[Begin]
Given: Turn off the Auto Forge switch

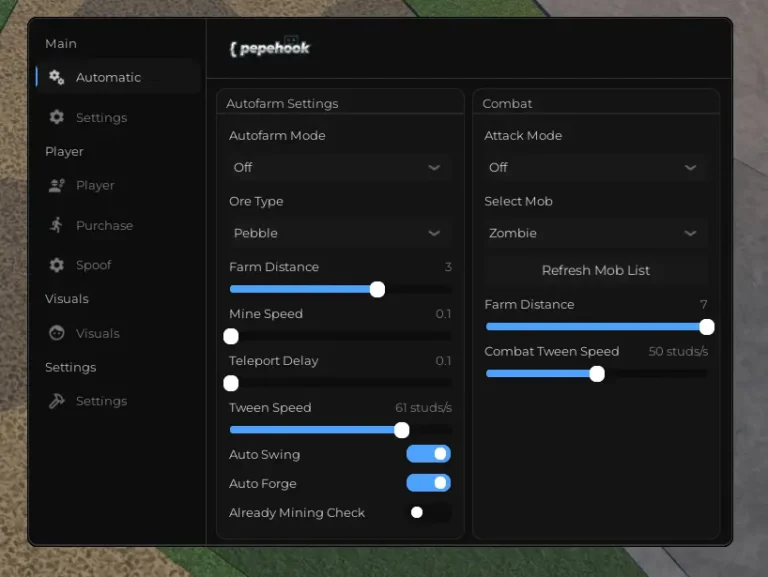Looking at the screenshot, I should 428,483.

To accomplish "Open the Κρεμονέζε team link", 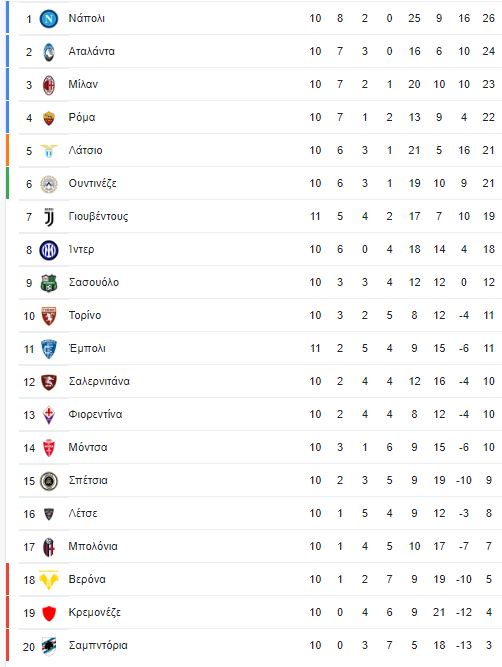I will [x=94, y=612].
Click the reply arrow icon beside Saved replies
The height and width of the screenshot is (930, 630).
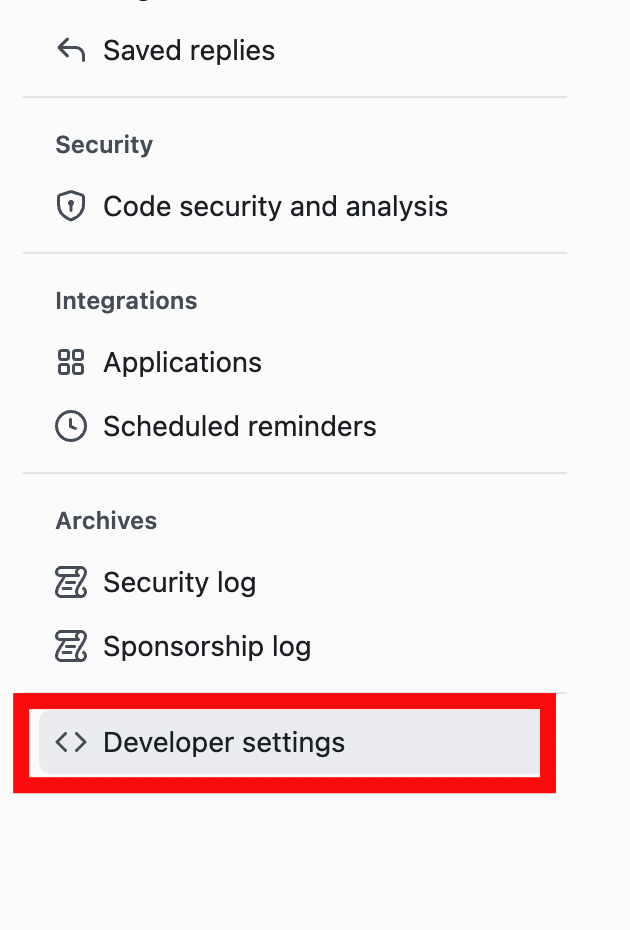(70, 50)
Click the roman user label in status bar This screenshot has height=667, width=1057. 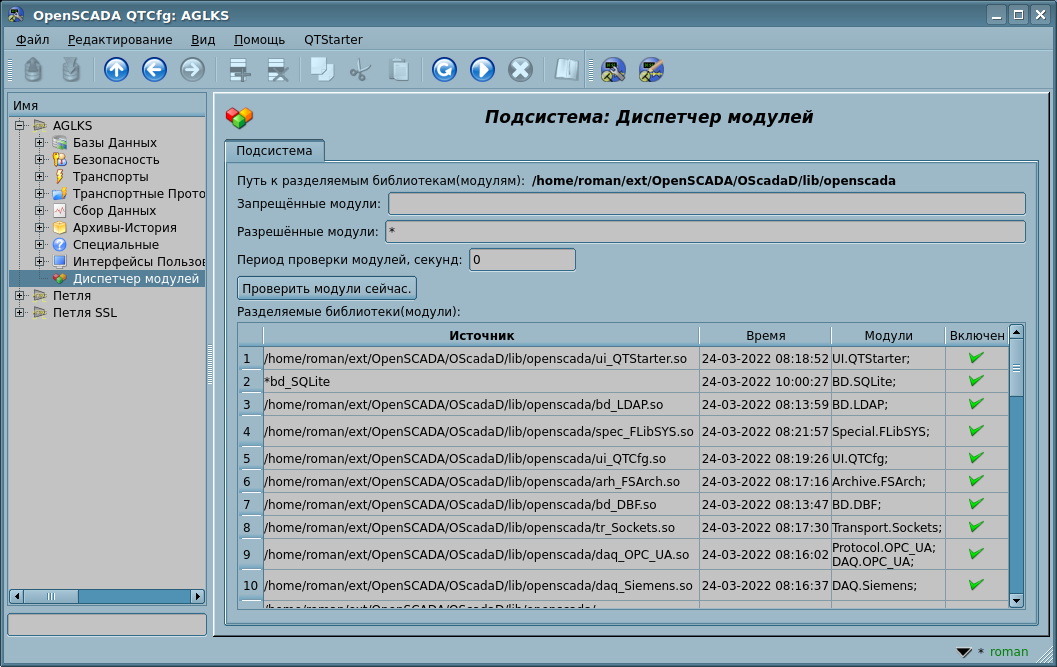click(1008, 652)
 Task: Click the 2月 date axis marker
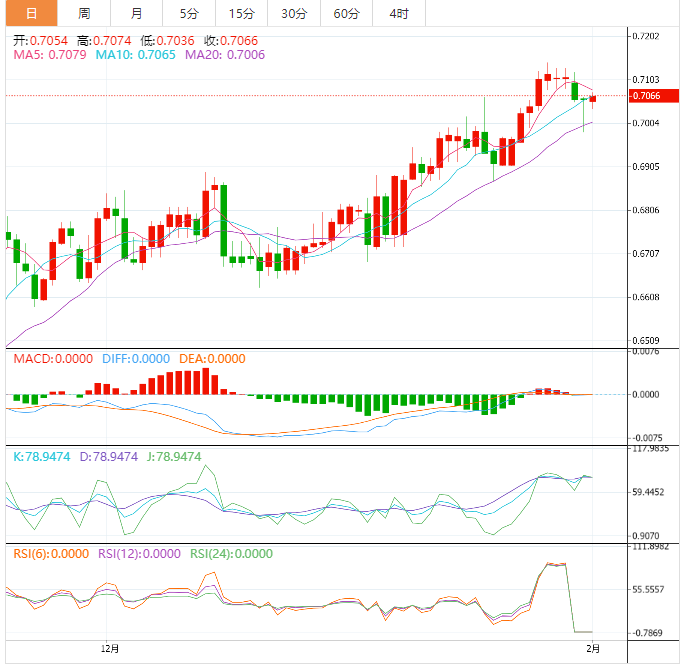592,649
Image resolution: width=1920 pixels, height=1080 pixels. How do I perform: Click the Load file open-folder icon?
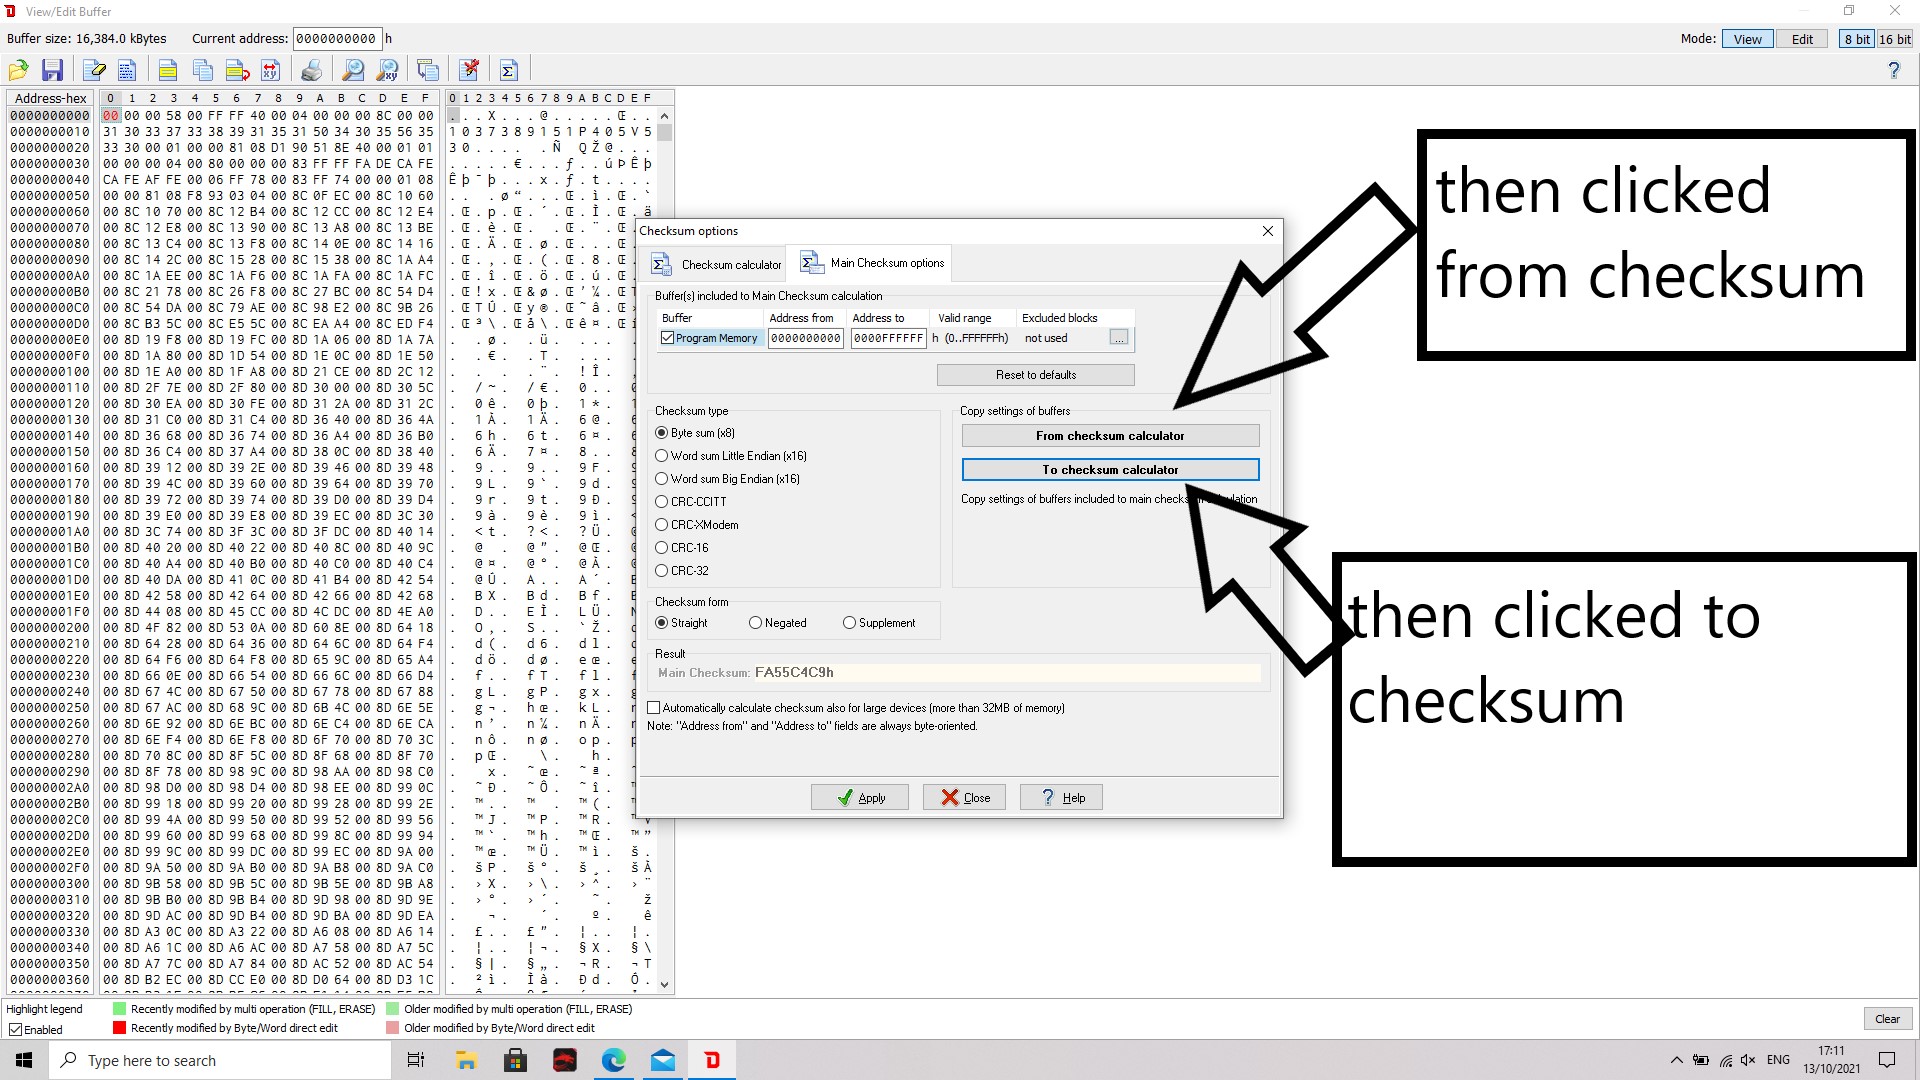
[End]
* [DIRECTIONS FOR THIS TASK]:
Could you copy the records word for word, from the line containing "Task: Click the 2月 date axis marker" through the end of the records, leaving out the pictures?

* [PROBLEM SOLUTION]:
 Task: Click the 2月 date axis marker
592,649
Image resolution: width=1920 pixels, height=1080 pixels. How do I perform: Click the Load file open-folder icon?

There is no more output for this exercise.